First, let’s load a text file using the TextDocument class:

# You can download the file available in source code
# !wget https://raw.githubusercontent.com/medkit-lib/medkit/main/docs/data/text/1.txt

from pathlib import Path
from medkit.core.text import TextDocument

doc = TextDocument.from_file(Path("../../data/text/1.txt"))

The full raw text can be accessed through the text attribute:

print(doc.text)

Defining syntagma definition rules#

To split the text document into segments corresponding to a text part, we have to define a set of rules. These rules allow the operation to split the text based on regular expressions rules.

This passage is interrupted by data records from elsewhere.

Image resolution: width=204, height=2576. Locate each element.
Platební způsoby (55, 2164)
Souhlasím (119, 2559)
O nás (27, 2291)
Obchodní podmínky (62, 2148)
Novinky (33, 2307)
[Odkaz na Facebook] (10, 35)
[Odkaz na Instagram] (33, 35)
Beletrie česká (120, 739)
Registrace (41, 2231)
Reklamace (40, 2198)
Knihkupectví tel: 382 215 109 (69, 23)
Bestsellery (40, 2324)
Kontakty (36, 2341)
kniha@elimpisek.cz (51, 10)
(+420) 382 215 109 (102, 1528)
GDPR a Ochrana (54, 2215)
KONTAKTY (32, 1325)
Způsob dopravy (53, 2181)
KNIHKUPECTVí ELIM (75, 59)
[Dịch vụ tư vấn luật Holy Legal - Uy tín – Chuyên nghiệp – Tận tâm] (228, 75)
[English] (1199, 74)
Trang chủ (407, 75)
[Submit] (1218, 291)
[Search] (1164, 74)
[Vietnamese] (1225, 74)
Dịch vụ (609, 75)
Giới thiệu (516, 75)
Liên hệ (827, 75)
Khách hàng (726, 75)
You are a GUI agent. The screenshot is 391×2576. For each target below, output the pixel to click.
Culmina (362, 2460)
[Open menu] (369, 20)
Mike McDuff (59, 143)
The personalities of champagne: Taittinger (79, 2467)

from medkit.text.segmentation.syntagma_tokenizer import SyntagmaTokenizer

separators = (
    "(?<=\. )[\w\d]+",     # Trigger: starts after a dot and space
    "(?<=\n)[\w\d]+",      # Trigger: starts after a newline
    "(?<=: )\w+",          # Trigger: starts after :
    "(?<= )mais\s+(?=\w)", # Trigger: starts with 'mais' if space before and after
    "(?<= )sans\s+(?=\w)", # Trigger: starts with 'sans' if space before and after
    "(?<= )donc\s+(?=\w)", # Trigger: starts with 'donc' if space before and after
)

tokenizer = SyntagmaTokenizer(separators)

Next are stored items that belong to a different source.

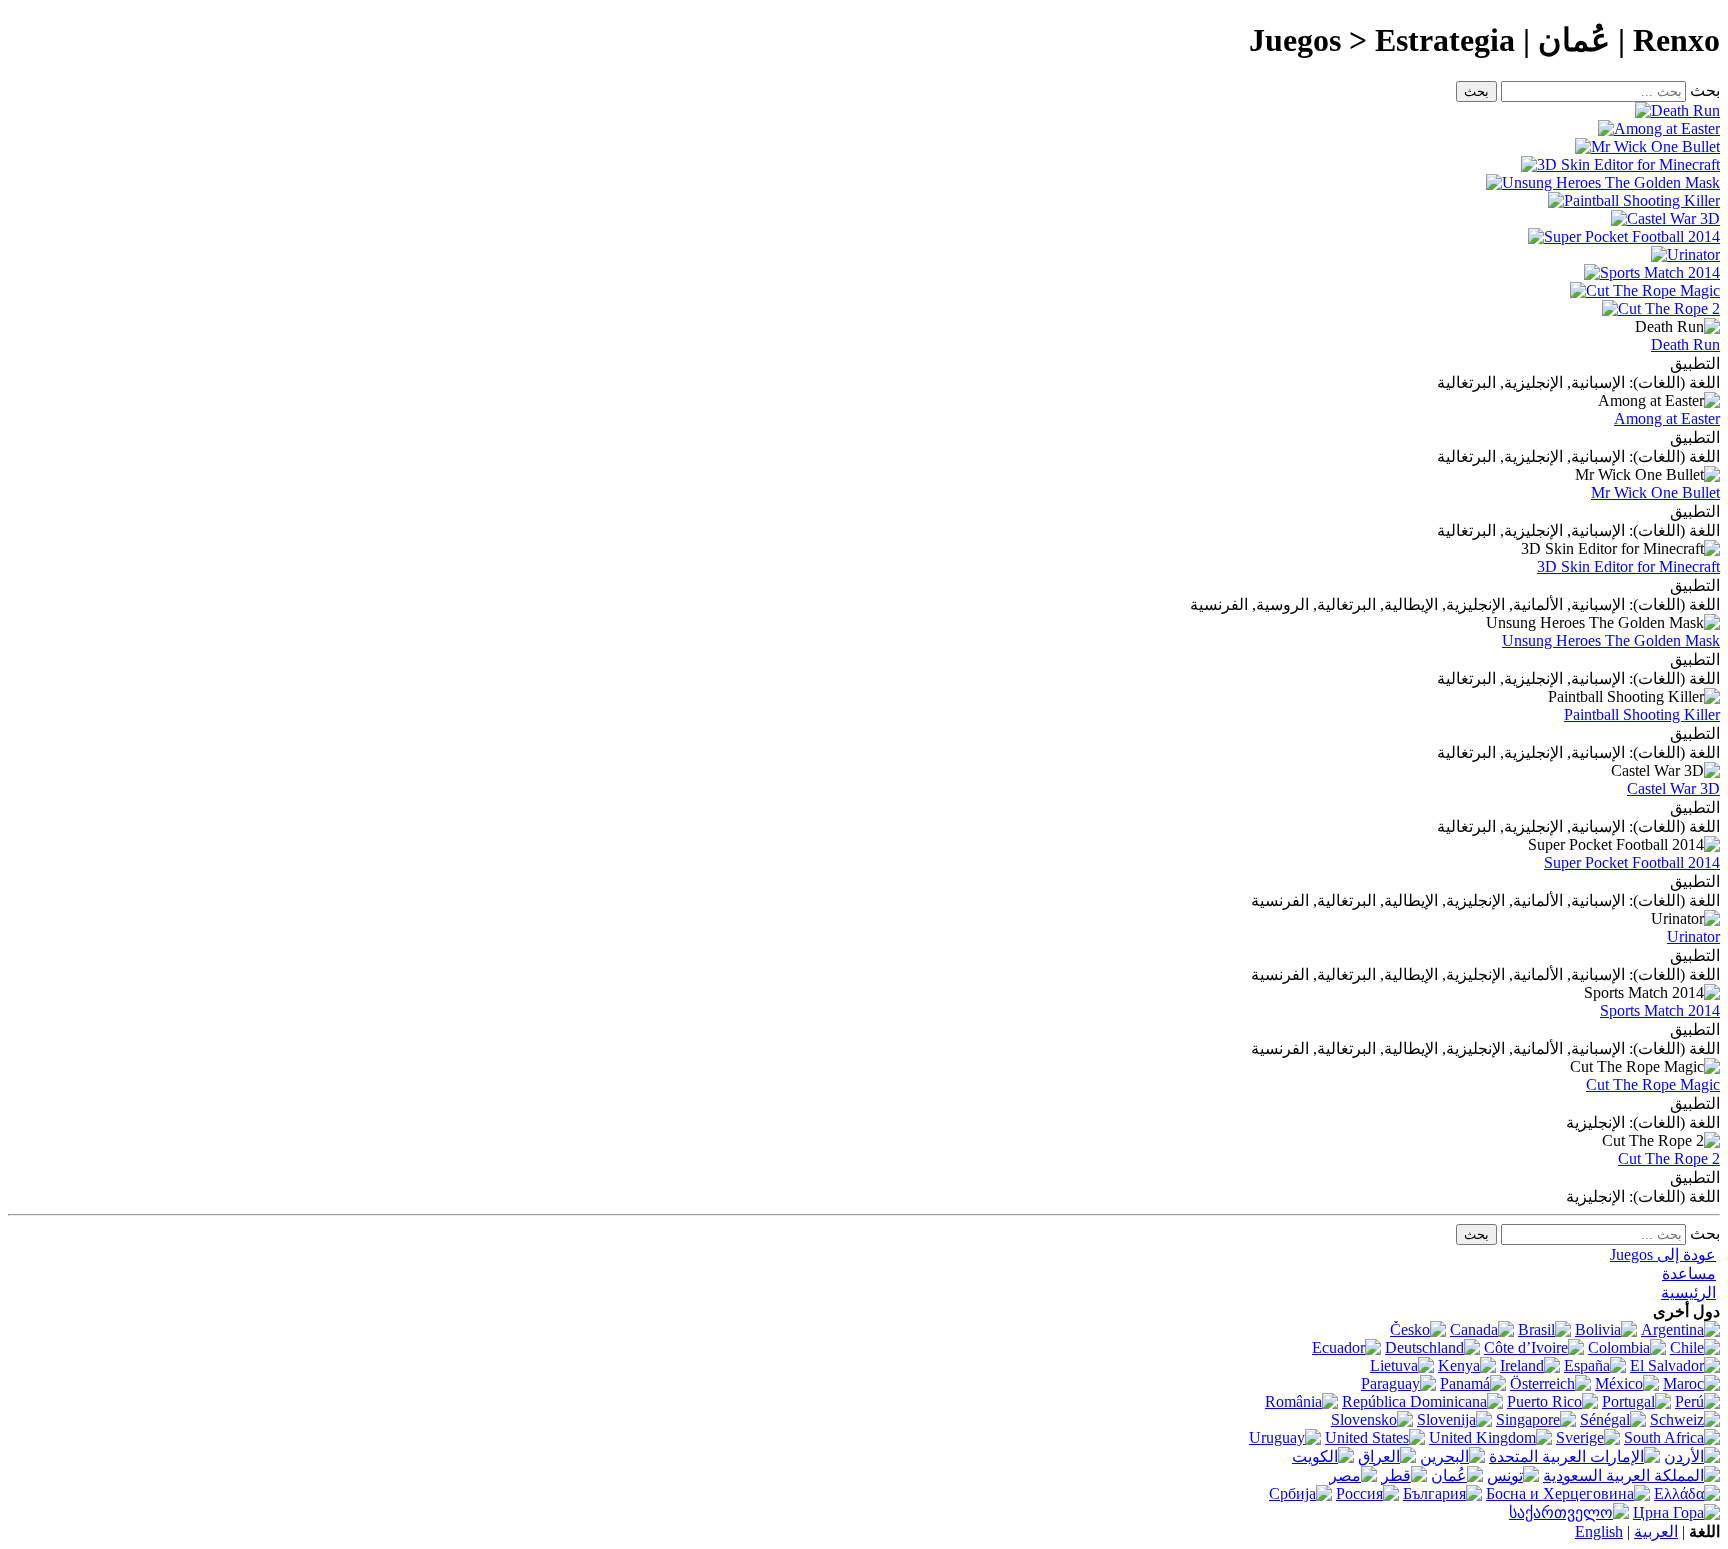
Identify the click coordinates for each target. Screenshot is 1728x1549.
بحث (1705, 90)
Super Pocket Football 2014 (1632, 862)
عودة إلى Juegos (1663, 1254)
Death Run (1685, 344)
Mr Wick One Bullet (1655, 492)
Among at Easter (1667, 418)
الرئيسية (1688, 1292)
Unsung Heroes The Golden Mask (1611, 640)
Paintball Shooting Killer (1642, 714)
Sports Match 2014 (1660, 1010)
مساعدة (1689, 1273)
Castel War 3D (1673, 788)
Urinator (1693, 936)
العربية (1656, 1531)
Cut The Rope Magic (1653, 1084)
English (1599, 1531)
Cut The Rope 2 (1669, 1158)
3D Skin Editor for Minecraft (1628, 566)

The syntagmas definition is a list of regular expressions allowing to trigger the start of a new syntagma.

Like other operations, SyntagmaTokenizer defines a run() method. This method returns a list of Segment objects (a Segment is a TextAnnotation that represents a portion of a document’s full raw text).

As input, it also expects a list of Segment objects. Here, we can pass a special segment containing the whole raw text of the document, that we can retrieve through the raw_segment attribute of TextDocument:

syntagmas = tokenizer.run([doc.raw_segment])

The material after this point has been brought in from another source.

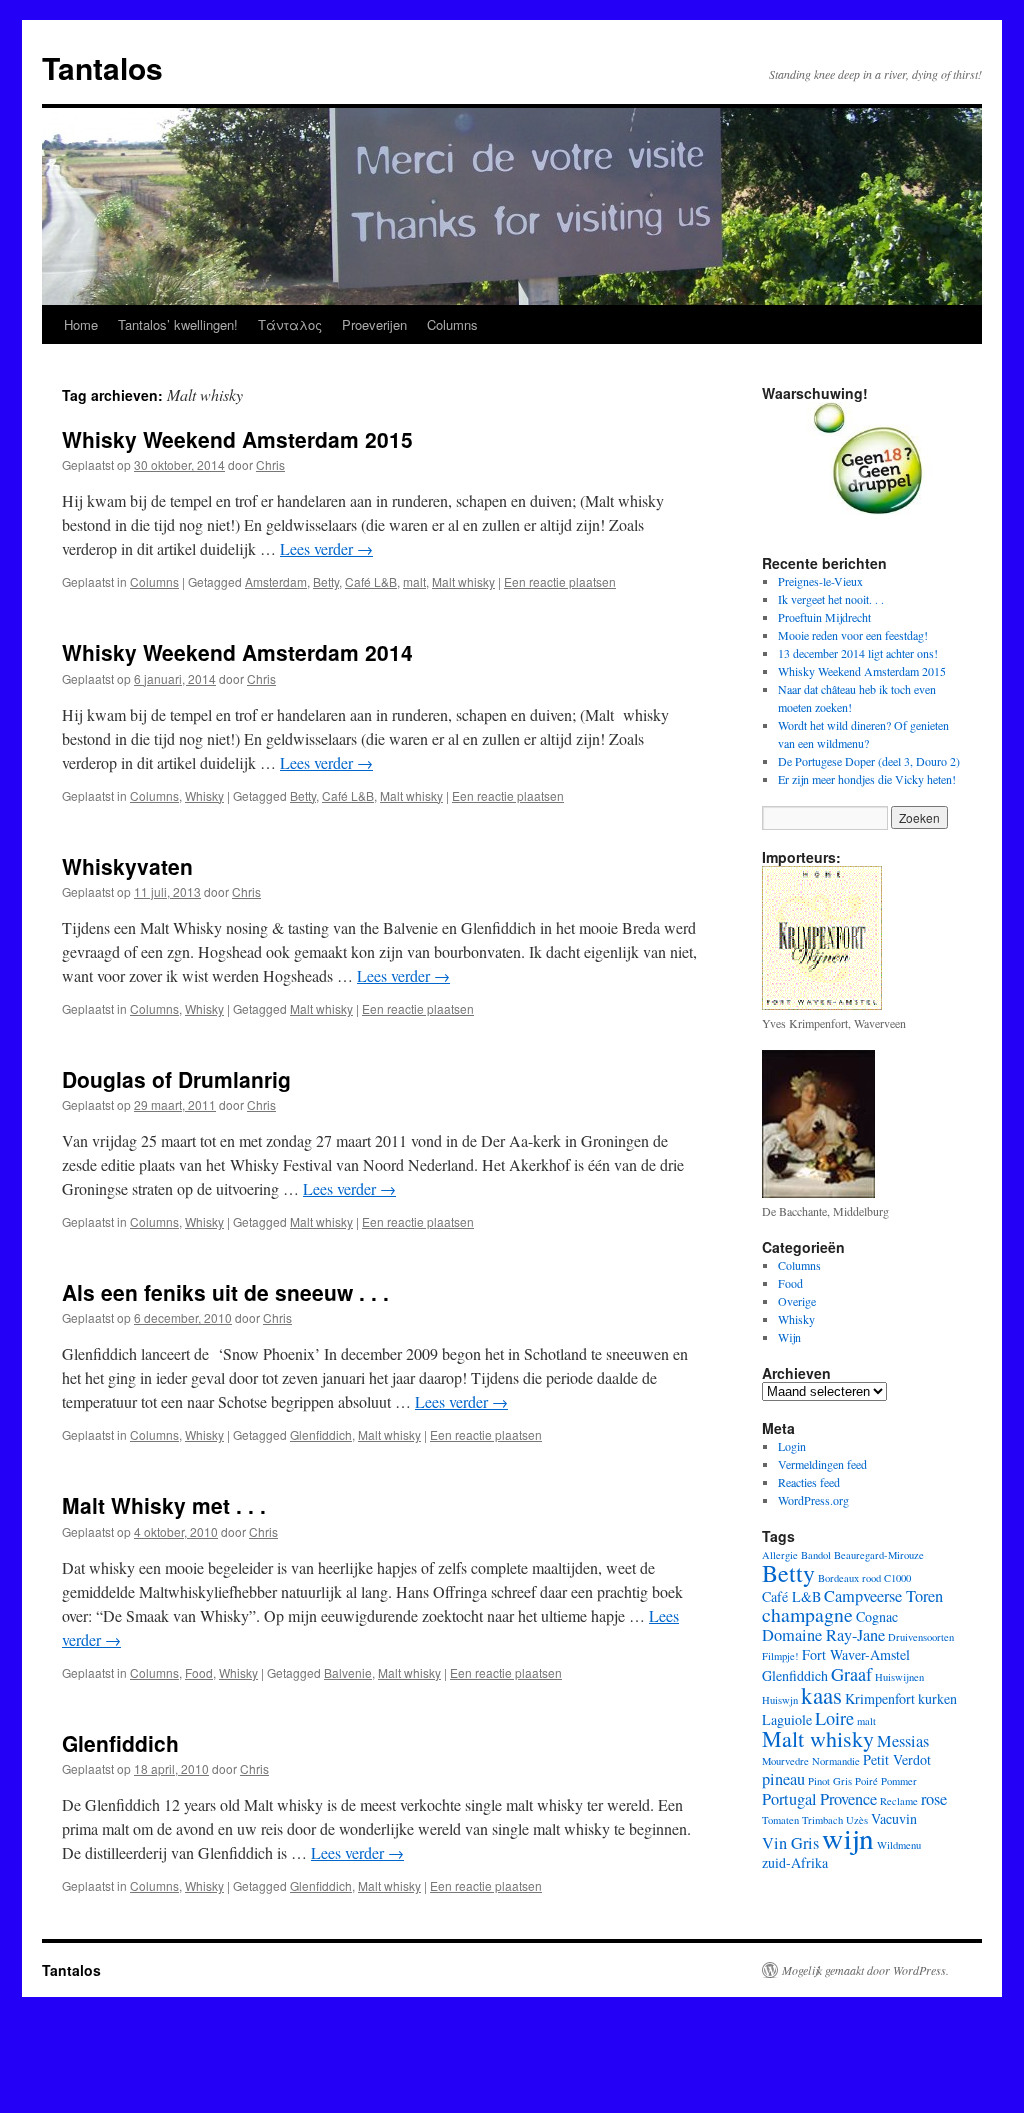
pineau (783, 1779)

print(f"Number of detected syntagmas: {len(syntagmas)}")
print(f"Syntagmas label: {syntagmas[0].label}\n")

for syntagma in syntagmas:
    print(f"{syntagma.spans}\t{syntagma.text!r}")

As you can see, the text have been split into 39 segments, which default label is "SYNTAGMA". The corresponding spans reflect the position of the text in the document’s raw text.

Using a YAML definition file#

We have seen how to write rules programmatically.

However, it is also possible to load a YAML file containing all your rules.

First, let’s create the YAML file based on previous steps.

import pathlib

filepath = pathlib.Path("syntagma.yml")

SyntagmaTokenizer.save_syntagma_definition(
    syntagma_seps=separators,
    filepath=filepath,
    encoding='utf-8')

with open(filepath, 'r') as f:
    print(f.read())

Now, we will see how to initialize the SyntagmaTokenizer operation for using this yaml file.

# Use tokenizer initialized using a yaml file
from medkit.text.segmentation import SyntagmaTokenizer

separators = SyntagmaTokenizer.load_syntagma_definition(filepath)

print("separators = ")
for sep in separators:
    print(f"- {sep!r}")

tokenizer = SyntagmaTokenizer(separators=separators)

Now let’s run the operation. We can observe that the results are the same.

syntagmas = tokenizer.run([doc.raw_segment])

print(f"Number of detected syntagmas: {len(syntagmas)}\n")

for syntagma in syntagmas:
    print(f"{syntagma.spans}\t{syntagma.text!r}")
filepath.unlink()